===== Extract provided

Kete Bowers: Paper Ships Review

An acoustic guitar is fingerpicking a lonely, melancholic chord sequence, a low bass plays a sparse melody and a slide guitar echoes a minor scale counterpoint. The effect is unsettling and creates a mood that could be described as cheerless or gloomy.

This is the world of Kete Bowers. Do not come here expecting uplifting songs or lyrics that are comprised of meaningless froth, but do come here if you want to listen to honest songs that examine a place we all know only too well, a world made up of heartache and disappointment.

All of this is by no means a criticism, some of the best music ever made has come about when people confront their demons and examine their life path from a point they never thought they would reach.

There is art in this kind of approach, where an artist lays out their thoughts, their disappointments and their shortcomings, there is an honesty that lifts the resulting music up and makes it seem empowering more than depressing.

==========
===== Supplied data

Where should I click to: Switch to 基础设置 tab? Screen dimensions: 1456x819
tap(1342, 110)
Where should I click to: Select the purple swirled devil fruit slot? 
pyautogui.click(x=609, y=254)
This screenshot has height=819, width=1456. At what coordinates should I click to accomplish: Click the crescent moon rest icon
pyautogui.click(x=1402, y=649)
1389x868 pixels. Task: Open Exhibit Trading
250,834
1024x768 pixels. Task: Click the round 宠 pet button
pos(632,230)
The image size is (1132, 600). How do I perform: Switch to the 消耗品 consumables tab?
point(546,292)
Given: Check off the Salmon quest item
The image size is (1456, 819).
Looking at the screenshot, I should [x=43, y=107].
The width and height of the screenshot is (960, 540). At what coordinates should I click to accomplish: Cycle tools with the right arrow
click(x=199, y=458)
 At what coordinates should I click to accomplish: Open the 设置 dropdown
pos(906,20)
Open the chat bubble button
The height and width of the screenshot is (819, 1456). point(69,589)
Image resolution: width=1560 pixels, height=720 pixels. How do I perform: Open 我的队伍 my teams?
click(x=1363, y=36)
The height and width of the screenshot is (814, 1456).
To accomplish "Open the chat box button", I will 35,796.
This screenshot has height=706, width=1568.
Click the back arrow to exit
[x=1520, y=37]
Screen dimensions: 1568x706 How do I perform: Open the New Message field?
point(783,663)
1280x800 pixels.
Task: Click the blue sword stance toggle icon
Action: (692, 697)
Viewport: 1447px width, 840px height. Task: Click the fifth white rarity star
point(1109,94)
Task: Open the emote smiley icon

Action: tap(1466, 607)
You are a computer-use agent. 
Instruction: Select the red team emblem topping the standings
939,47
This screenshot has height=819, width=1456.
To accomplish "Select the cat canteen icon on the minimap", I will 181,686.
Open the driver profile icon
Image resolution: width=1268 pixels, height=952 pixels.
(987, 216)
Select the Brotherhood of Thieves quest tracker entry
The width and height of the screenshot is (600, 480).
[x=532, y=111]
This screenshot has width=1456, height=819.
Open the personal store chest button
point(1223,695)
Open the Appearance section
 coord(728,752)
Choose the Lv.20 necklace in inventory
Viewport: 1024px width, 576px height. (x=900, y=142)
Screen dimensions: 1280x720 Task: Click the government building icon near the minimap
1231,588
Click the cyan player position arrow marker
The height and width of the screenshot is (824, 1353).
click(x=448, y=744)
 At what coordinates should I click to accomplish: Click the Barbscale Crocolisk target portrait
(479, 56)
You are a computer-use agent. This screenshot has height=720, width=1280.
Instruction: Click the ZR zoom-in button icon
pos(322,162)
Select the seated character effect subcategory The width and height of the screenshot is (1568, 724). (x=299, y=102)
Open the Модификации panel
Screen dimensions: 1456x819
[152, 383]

==========

What is being asked:
Copy out the Kete Bowers review word for word, in full.

Answer below:
Kete Bowers: Paper Ships Review

An acoustic guitar is fingerpicking a lonely, melancholic chord sequence, a low bass plays a sparse melody and a slide guitar echoes a minor scale counterpoint. The effect is unsettling and creates a mood that could be described as cheerless or gloomy.

This is the world of Kete Bowers. Do not come here expecting uplifting songs or lyrics that are comprised of meaningless froth, but do come here if you want to listen to honest songs that examine a place we all know only too well, a world made up of heartache and disappointment.

All of this is by no means a criticism, some of the best music ever made has come about when people confront their demons and examine their life path from a point they never thought they would reach.

There is art in this kind of approach, where an artist lays out their thoughts, their disappointments and their shortcomings, there is an honesty that lifts the resulting music up and makes it seem empowering more than depressing.